DDoS Attacks Surge In MENA

DDoS attacks across the Middle East and Africa surged 138 percent in 2025, with nearly 2.8 million incidents mitigated during the year, according to a new report by StormWall, a provider of distributed denial-of-service protection services.

The figure marks a sharp rise from the 1.2 million attacks recorded in 2024, underscoring a rapidly escalating threat landscape in one of the world’s fastest digitalising regions. StormWall said the growth was initially driven by hacktivist activity linked to geopolitical tensions in the first half of the year, before shifting toward financially motivated campaigns and business disruption attacks in the second half.

Finance remained the most targeted sector for the second consecutive year, accounting for 19 percent of all DDoS incidents in the region. Although its share dropped from 34 percent in 2024, the overall volume of attacks against financial institutions more than doubled year-on-year, growing 126 percent. The entertainment sector followed at 16 percent, up from 7 percent the previous year, while retail accounted for 14 percent of attacks, reflecting a 118 percent annual increase.

The report shows that three countries accounted for nearly half of all DDoS activity in the region. Saudi Arabia was the most targeted, representing 22 percent of total attacks, followed by the United Arab Emirates at 17 percent and Iran at 12 percent. StormWall noted that while attacks were still concentrated in major economic hubs, distribution across the region became more even compared to 2024.

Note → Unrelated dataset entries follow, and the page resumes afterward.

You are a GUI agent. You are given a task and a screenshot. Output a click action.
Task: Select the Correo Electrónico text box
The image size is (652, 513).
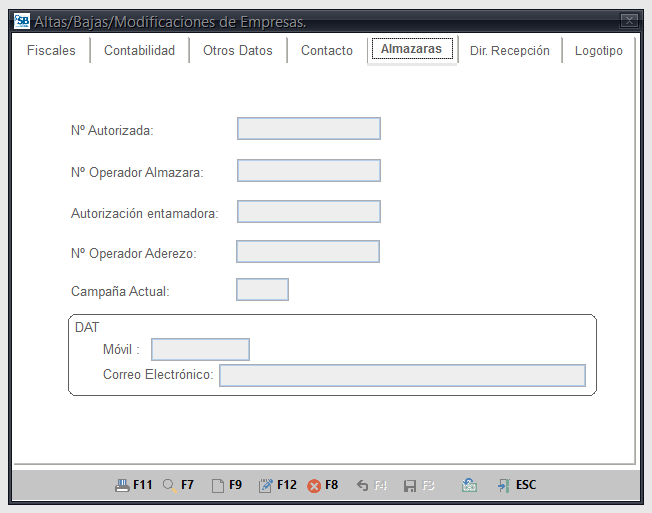[x=402, y=375]
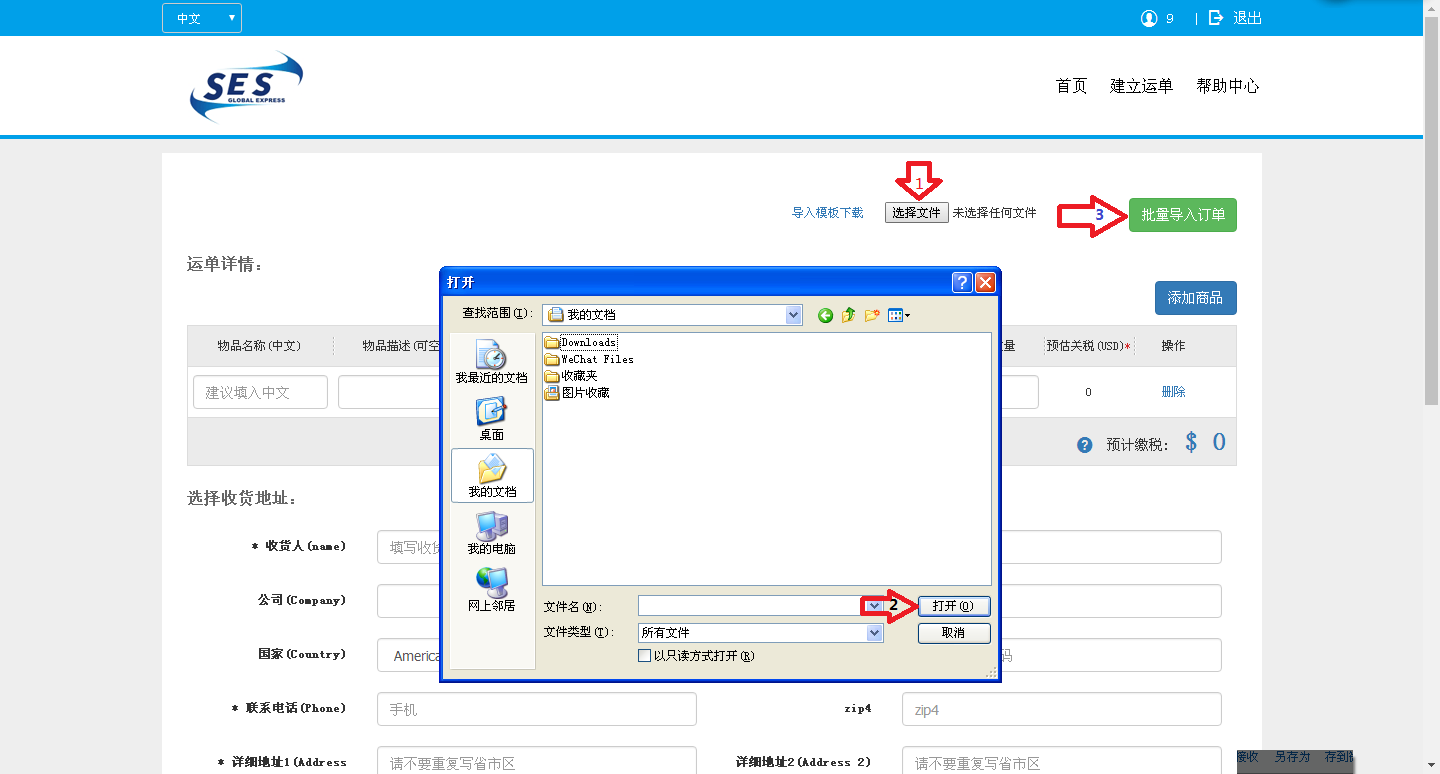Open 帮助中心 navigation item
1440x774 pixels.
click(x=1227, y=86)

Attack techniques are also becoming more sophisticated. Multi-vector attacks, in which threat actors combine several methods simultaneously such as volumetric floods and application-layer attacks, accounted for 34 percent of incidents in 2025, up 92 percent year-on-year. Carpet bombing attacks, where traffic is spread across a wide range of IP addresses within a subnet to evade detection, increased 63 percent. Probing activity, used to test a target’s defences before launching a full-scale attack, rose 2.5 times and made up 18 percent of incidents.

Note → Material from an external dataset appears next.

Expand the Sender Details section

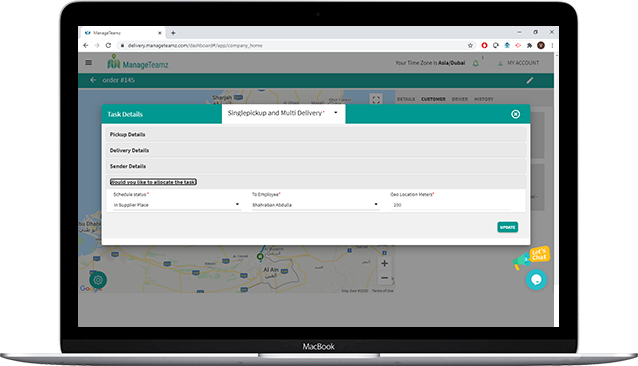(316, 166)
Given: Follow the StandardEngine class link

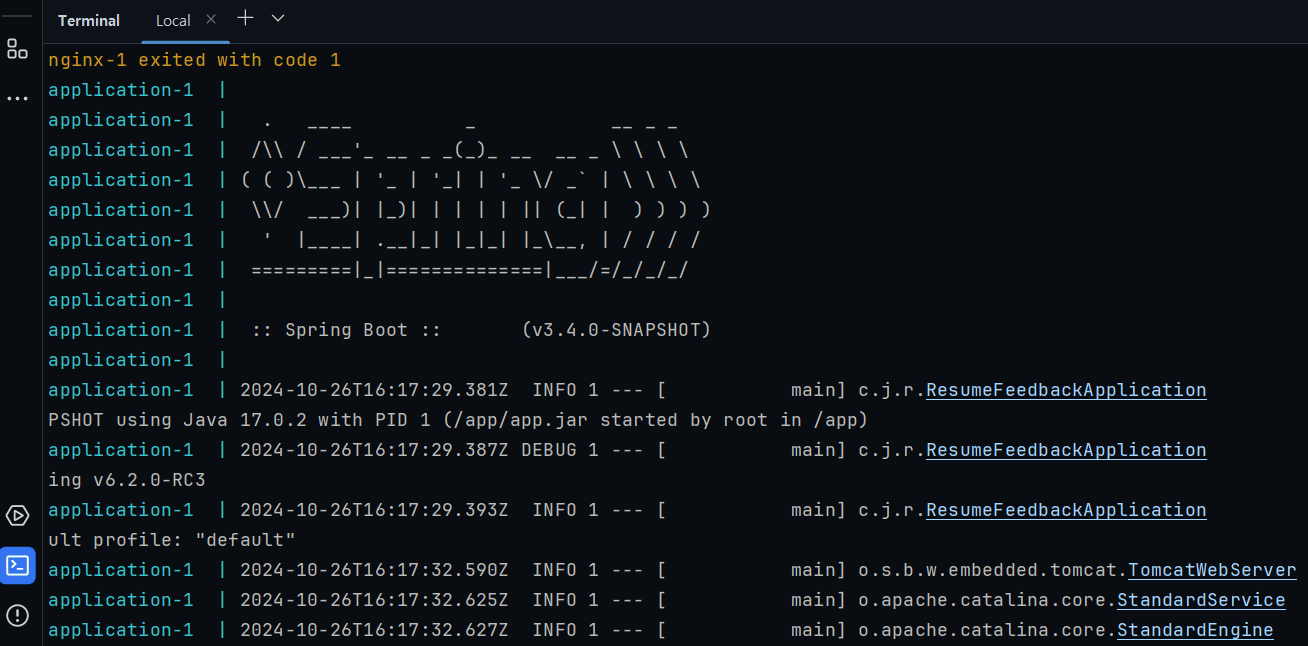Looking at the screenshot, I should [1195, 630].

Botnet power has grown significantly. The average botnet size in the region expanded fourfold, from around 7,000 devices in 2024 to 28,000 in 2025. StormWall identified the rise of large-scale DDoS-for-hire services such as AISURU, which reportedly controls between one and four million infected devices and was responsible for record-breaking attacks globally, including incidents peaking at 11 Tbps and 6.3 Tbps. Another botnet, Kimwolf, discovered in October 2025, issued 1.7 billion DDoS commands over three days in November.

The most powerful attack mitigated by StormWall in MENA reached 1.4 Tbps and targeted a UAE-based financial services provider during the second quarter. The average attack duration in the region was 27 minutes, slightly below the global average of 31 minutes.

“MENA countries are rapidly digitalising and are often early adopters of new technologies, investing heavily in projecting a forward-looking national image through innovation. That visibility makes the region an attractive target for opportunistic attackers,” said Ramil Khantimirov, CEO and co-founder of StormWall. He warned that basic DDoS protection is no longer sufficient for businesses operating in the region, as adversaries increasingly deploy advanced tools and techniques.

StormWall estimates that if current trends continue, the number of attacks it mitigates in MENA alone could exceed six million by the end of 2026. Globally, around 40 million DDoS attacks occur each year, with roughly half of organisations experiencing at least one such incident annually, highlighting the scale and persistence of the threat.